A smart guy called Dr Deming came up with the Red Bead Experiment which posits that a system has variability and the workers that are part of that system, even if they are doing their best work, cannot control this.

So telling them to work harder isn’t going to get the work delivered quicker, they can only work within the system they’re given. To get a better result you need to change the system not the individuals in it. Managers and those with the power to change the system need to remove the things that are holding the workers back from delivering.

People aren’t the problem, people are doing their best. The Prime Directive used in retrospectives sums this up pretty well: ‘Regardless of what we discover, we understand and truly believe that everyone did the best job he or she could, given what was known at the time, his or her skills and abilities, the resources available, and the situation at hand.’

An overwhelming backlog where everything is super important and needed as soon as possible is an insurmountable feat, and most teams burn themselves out or become jaded with trying to keep up with irrefutable demand. If you’re the person encouraging this there is a reason you feel guilty.

When you’re using Kanban principles and measuring your lead time and WIP you can also measure your throughput (Lead time/WIP). This data tells you your capacity, so in one week I know I can do x amount of work.

Now you know what you can predictably deliver, you therefore know how much demand you can service. This is information that you can use upstream, to communicate to your stakeholders and to order the top of your backlog to ensure you have the right amount of work ready to go.

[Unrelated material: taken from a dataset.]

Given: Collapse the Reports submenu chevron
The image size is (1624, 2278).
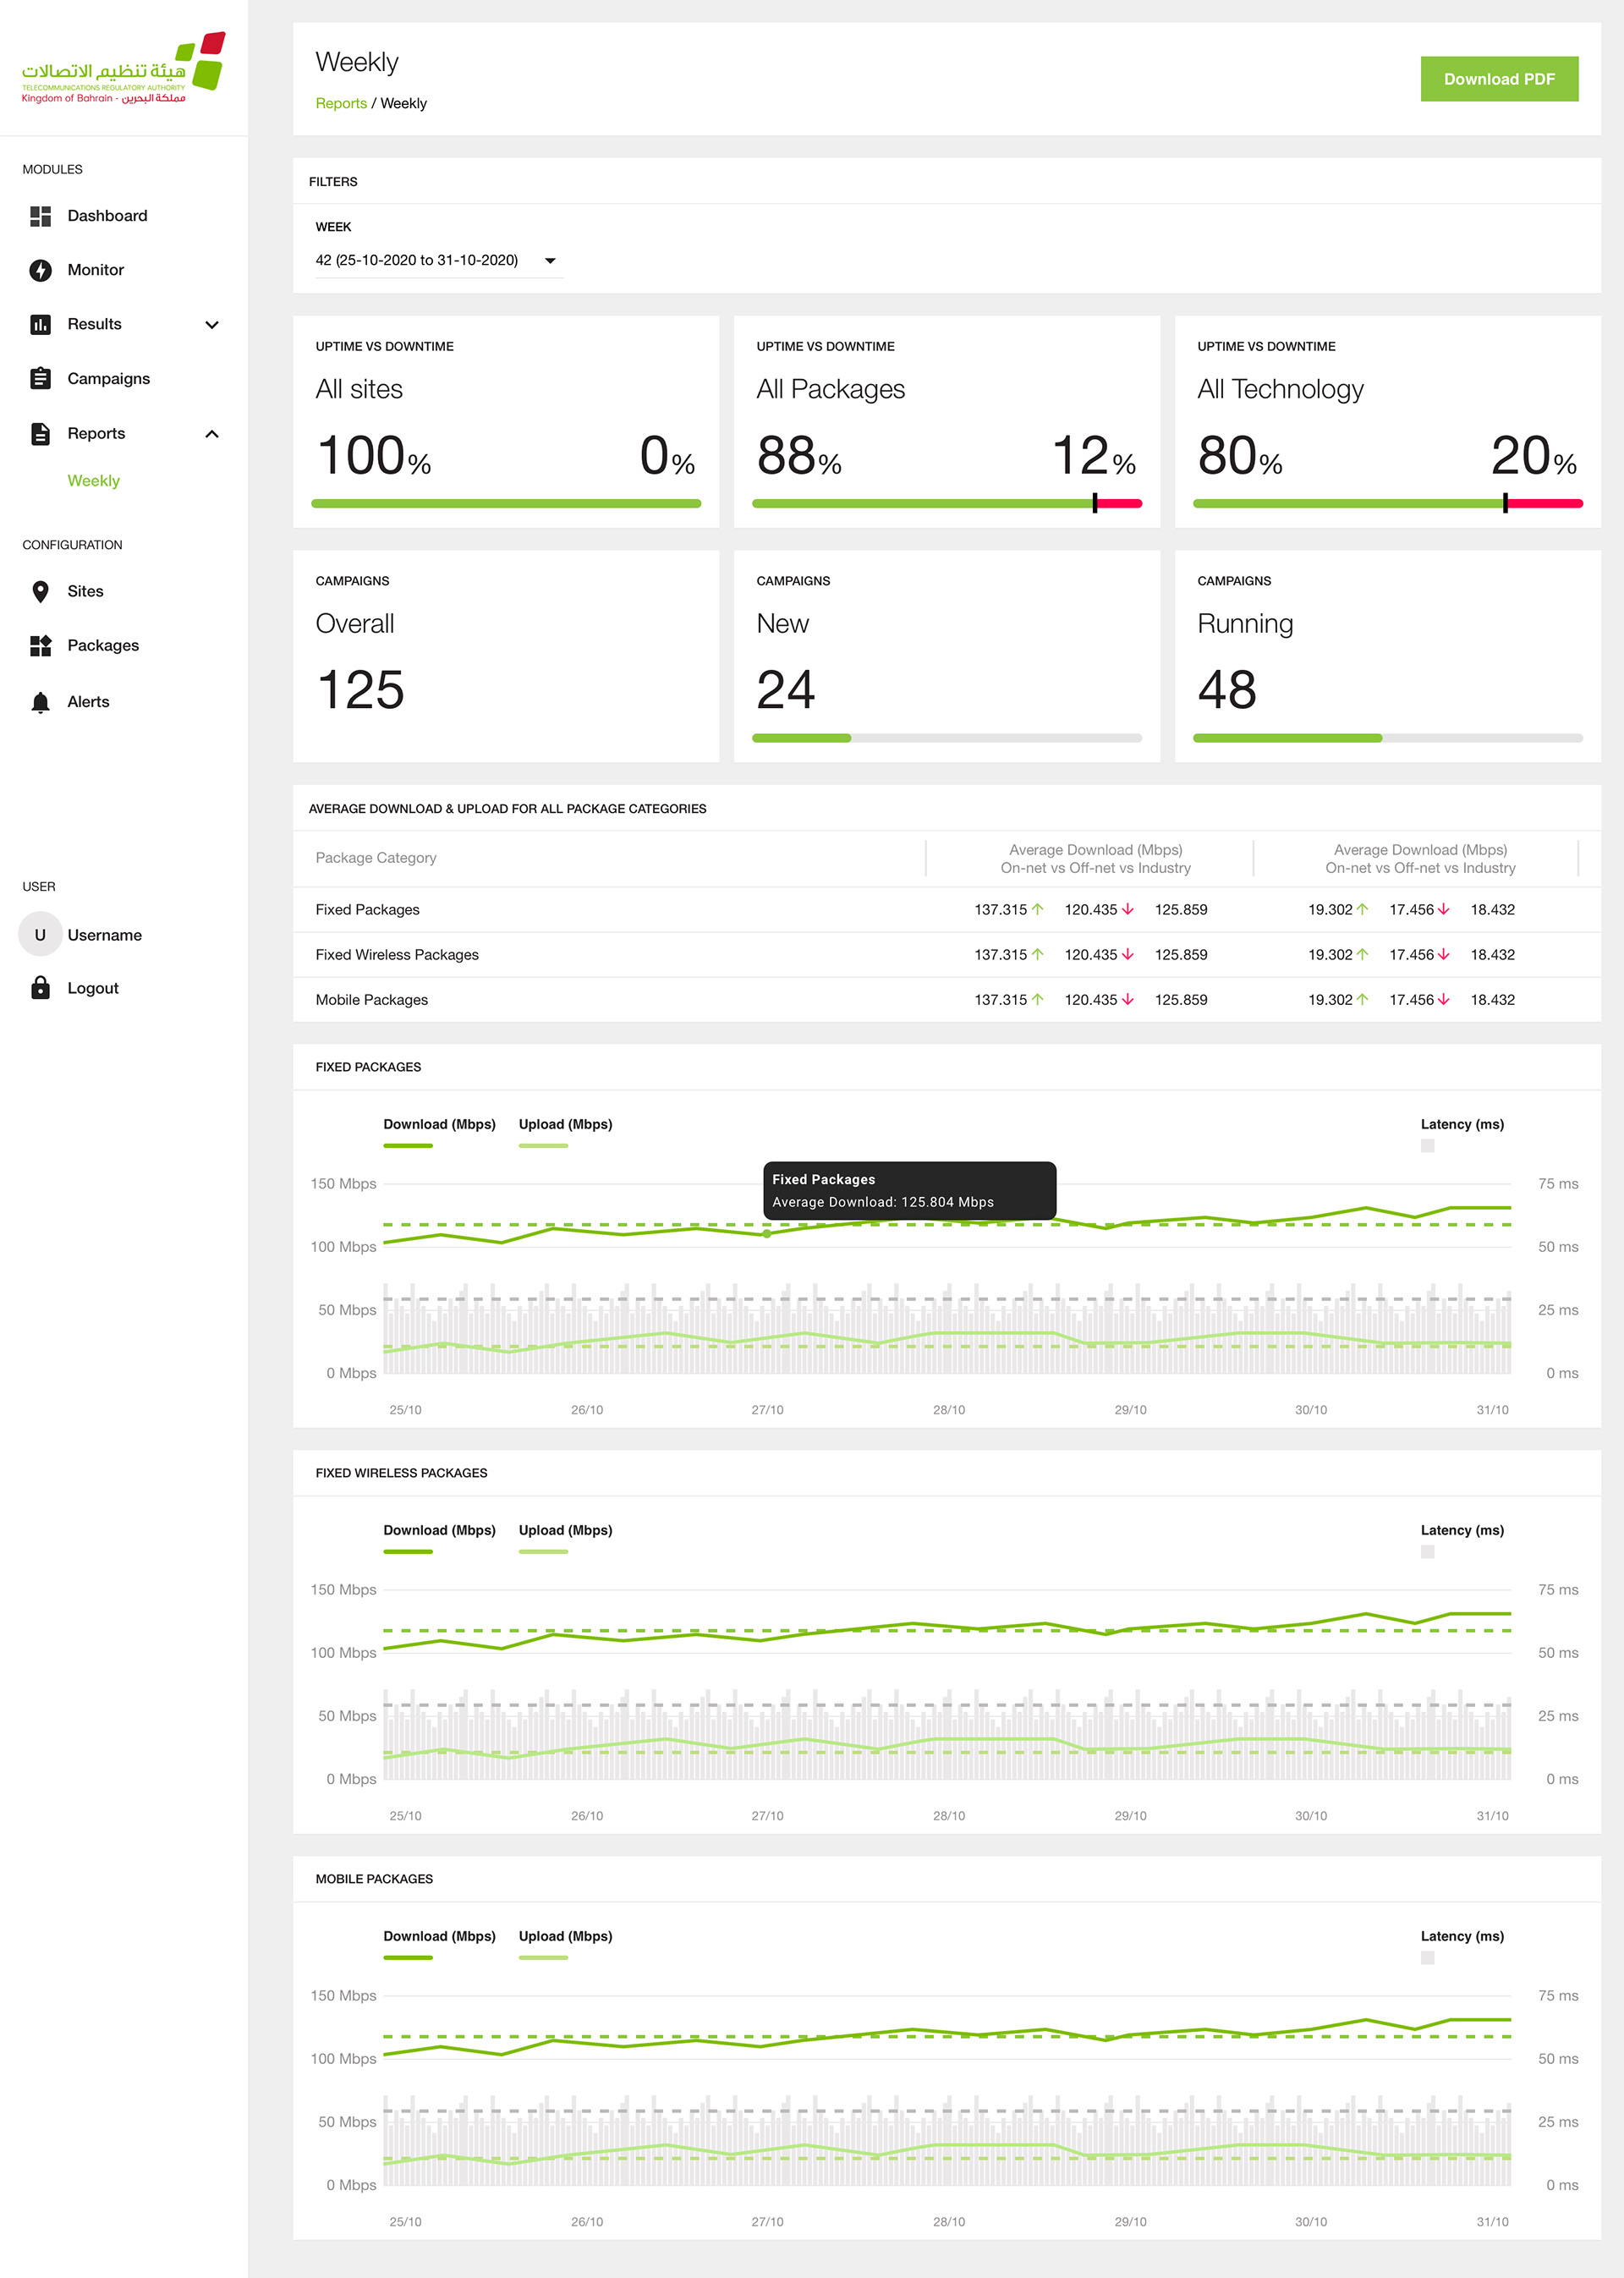Looking at the screenshot, I should (212, 433).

This creates a sustainable rate of work that creates a buffer in your system and is determined by how work actually gets done in reality by your team. You can then look to make improvements to the system to speed it up, but this understanding and rate of work have to be established first.

4. "We spend a lot of time estimating things, and most of the time they are nowhere near."

People want estimates as they want certainty and an idea of when it will be done.

At the beginning of a project we know a small percentage of what the work will entail, and we know very little about the capacity of our system (as we haven’t done any work yet), but this is precisely when people want commitments.

Hard deadlines are pushed as ‘encouragement’ to teams that have been perceived to have ‘missed deadlines’ in the past.

  • With a few weeks of data, I can give you a % level of confidence when the work will be completed
  • You don’t need to spend time on estimating every piece of work

If work is broken down into small enough pieces (i.e user stories) that have acceptance criteria, and you have set up your WIP limited Kanban system you simply need to start working on it. After a few weeks, you’ll have enough data on how long things are taking based on the actual work itself.

Upstream decision makers need a sense of timings, but they don’t need to know exactly how long every piece of work will take. This is especially true when those estimates have been shown to be inaccurate time and time again.

If you can show a predictable delivery rate and a projection of what that means for feature A with a % confidence, you won’t need to spend lots of time estimating. All of that time you used to spend estimating, you can then use to do more work.

So that’s it, a couple of small takeaways from the KMP course I recently attended. I’d love to hear if these chimed with you and what other Kanban thinking has helped to explain your delivery gut instincts.